Disclaimer: Für Hintergründe zur Entstehung des Themas und die Erläuterung der verwendeten Begriffe einfach kurz in Teil eins und zwei dieser Blogserie reinschauen!

Am 24.10.2017, nach meinem Vortrag zum Thema Machine Learning und Requirements-Engineering, war ich mit einem Besucher der SOPIHIST DAYS ins Gespräch über maschinelles Lernen, künstliche Intelligenz und deren Bedeutung fürs RE gekommen. So entstand die Idee, sich in einem Kurzinterview mit einem Fachexperten zum Thema intelligente Systeme und Anforderungen auszutauschen. Der besagte Besucher vom Fraunhofer FKIE hat das Institut mittlerweile leider verlassen, mich jedoch vorher mit einem seiner Kollegen in Kontakt gebracht:

Nicolas W.:
Herr Töws, vielen Dank für die Gelegenheit von Ihnen etwas zum Thema „Berührungspunkte zwischen Maschinellem Lernen und Requirements Engineering“ zu lernen, Hallo! Stellen Sie sich und Ihr Institut doch bitte kurz vor.

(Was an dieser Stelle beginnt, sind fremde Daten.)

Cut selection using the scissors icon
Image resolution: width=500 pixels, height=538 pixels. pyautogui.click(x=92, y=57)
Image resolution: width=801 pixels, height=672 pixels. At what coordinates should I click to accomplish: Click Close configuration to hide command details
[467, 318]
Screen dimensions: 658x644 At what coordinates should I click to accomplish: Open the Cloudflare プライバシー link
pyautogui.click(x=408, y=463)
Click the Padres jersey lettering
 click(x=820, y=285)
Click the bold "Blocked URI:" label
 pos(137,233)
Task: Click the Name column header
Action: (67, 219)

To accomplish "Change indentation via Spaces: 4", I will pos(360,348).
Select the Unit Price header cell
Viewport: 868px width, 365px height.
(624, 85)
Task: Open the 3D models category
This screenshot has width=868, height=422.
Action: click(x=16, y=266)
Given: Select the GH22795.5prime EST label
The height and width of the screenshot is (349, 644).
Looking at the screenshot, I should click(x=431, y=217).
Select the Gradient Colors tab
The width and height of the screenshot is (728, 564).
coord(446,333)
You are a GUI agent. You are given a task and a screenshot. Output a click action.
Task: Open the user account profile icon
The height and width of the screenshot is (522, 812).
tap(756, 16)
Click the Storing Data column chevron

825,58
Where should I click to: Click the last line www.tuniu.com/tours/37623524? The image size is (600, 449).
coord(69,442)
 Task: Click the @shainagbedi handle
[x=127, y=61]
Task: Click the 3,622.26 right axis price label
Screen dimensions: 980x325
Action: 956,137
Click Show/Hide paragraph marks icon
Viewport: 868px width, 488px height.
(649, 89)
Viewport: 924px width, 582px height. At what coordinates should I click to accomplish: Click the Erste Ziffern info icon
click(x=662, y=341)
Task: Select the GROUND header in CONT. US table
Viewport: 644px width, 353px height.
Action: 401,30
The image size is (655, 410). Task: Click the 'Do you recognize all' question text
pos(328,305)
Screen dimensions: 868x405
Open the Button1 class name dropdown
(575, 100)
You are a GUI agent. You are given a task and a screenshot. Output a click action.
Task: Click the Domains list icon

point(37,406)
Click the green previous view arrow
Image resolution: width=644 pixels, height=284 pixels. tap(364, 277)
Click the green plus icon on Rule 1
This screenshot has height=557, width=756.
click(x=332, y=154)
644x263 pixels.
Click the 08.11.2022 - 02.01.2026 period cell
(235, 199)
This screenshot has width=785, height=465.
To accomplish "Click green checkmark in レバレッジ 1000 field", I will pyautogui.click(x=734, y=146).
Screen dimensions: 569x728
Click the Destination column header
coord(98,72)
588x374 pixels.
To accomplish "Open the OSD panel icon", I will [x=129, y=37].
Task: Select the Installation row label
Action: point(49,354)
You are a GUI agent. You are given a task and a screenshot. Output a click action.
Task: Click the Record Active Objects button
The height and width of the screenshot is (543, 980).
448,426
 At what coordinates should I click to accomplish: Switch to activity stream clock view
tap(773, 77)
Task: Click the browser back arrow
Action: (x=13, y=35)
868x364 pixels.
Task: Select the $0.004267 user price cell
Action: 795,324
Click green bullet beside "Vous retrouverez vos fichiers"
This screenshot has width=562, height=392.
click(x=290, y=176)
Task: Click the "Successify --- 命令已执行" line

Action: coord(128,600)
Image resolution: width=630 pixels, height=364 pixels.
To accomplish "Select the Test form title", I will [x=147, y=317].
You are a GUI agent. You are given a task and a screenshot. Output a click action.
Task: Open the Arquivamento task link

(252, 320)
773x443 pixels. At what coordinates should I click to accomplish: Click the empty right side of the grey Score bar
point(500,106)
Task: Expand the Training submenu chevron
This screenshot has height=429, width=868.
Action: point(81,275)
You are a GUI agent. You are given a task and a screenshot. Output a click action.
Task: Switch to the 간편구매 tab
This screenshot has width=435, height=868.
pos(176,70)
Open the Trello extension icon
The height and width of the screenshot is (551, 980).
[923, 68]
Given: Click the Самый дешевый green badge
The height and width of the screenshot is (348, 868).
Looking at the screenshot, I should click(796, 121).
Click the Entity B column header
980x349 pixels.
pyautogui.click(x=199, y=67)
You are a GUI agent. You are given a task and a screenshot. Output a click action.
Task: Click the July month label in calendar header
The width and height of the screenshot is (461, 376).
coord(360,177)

Daniel Töws, Fraunhofer FKIE:
Hallo Herr Wilfert. Vielen Dank für Ihre Einladung. Mein Name ist Daniel Töws, ich bin 27 Jahre alt und habe an der RWTH Aachen meinen Master in Informatik gemacht. Seit 2017 arbeite ich am Fraunhofer FKIE im Bereich des Requirements Engineering / Anforderungsanalyse. Das Fraunhofer Institut für Kommunikation, Informationsverarbeitung und Ergonomie kooperiert mit Partnern aus dem militärischen und zivilen Sektor um existenzbedrohende Risiken früh zu erkennen, zu minimieren und beherrschbar zu machen. Vor allem im Bereich Cybersicherheit ist unser Institut sehr erfolgreich, meine Abteilung speziell beschäftigt sich mit der Unterstützung von Führungsinformationssystemen.

Nicolas W.:
Vielen Dank! Meine erste Frage wäre, wie Sie überhaupt zum Thema maschinelles Lernen gekommen sind?
 

Daniel Töws:
Während meines Informatikstudiums habe ich mich stark auf den Data Mining Bereich fokussiert. Da die Ziele beider Bereiche sehr ähnlich sind, nämlich digitale Daten zu nutzen um in diesen versteckte Regelmäßigkeiten, bzw. Erkenntnisse zu erlangen, bin ich während vieler Recherchearbeiten immer wieder auf das Thema des Machine Learning gestoßen. Ursprüngliche Data-Mining Methoden wie Entscheidungsbäume, wurden in der Praxis immer mehr durch Anwendungen von Machine Learning in den Schatten gestellt.  Die Idee den Computer selber lernen zu lassen, sowie die Mächtigkeit dieser Technik haben mich sehr fasziniert, sodass ich mir die Thematik im Eigenstudium angeeignet habe.

Nicolas W.:
Nachvollziehbar! Woran arbeiten Sie aktuell, insofern Sie dazu etwas sagen dürfen?

Daniel Töws:
Aktuell entwickeln wir ein Tool, welches Schritt für Schritt die Arbeit eines Projektleiters bei der Requirements-Analyse bis hin zum Service Design unterstützen soll. Auf Anforderungsebene sollen Möglichkeiten zur Qualitätsanalyse (handelt es sich um wohlformulierte Anforderungen?) und zur Klassifikation bereitgestellt werden. Weitergehend, sollen diese natürlich-sprachlichen Anforderungen mit einem Portfolio von bereits etablierten Funktionen und Services abgeglichen werden. Das Tool soll dem Projektleiter so, durch Vorschläge, helfen zu erkennen, welche Anforderungen durch bereits bestehende Systeme erfüllt werden können und welche Anforderungen neue Lösungen benötigen.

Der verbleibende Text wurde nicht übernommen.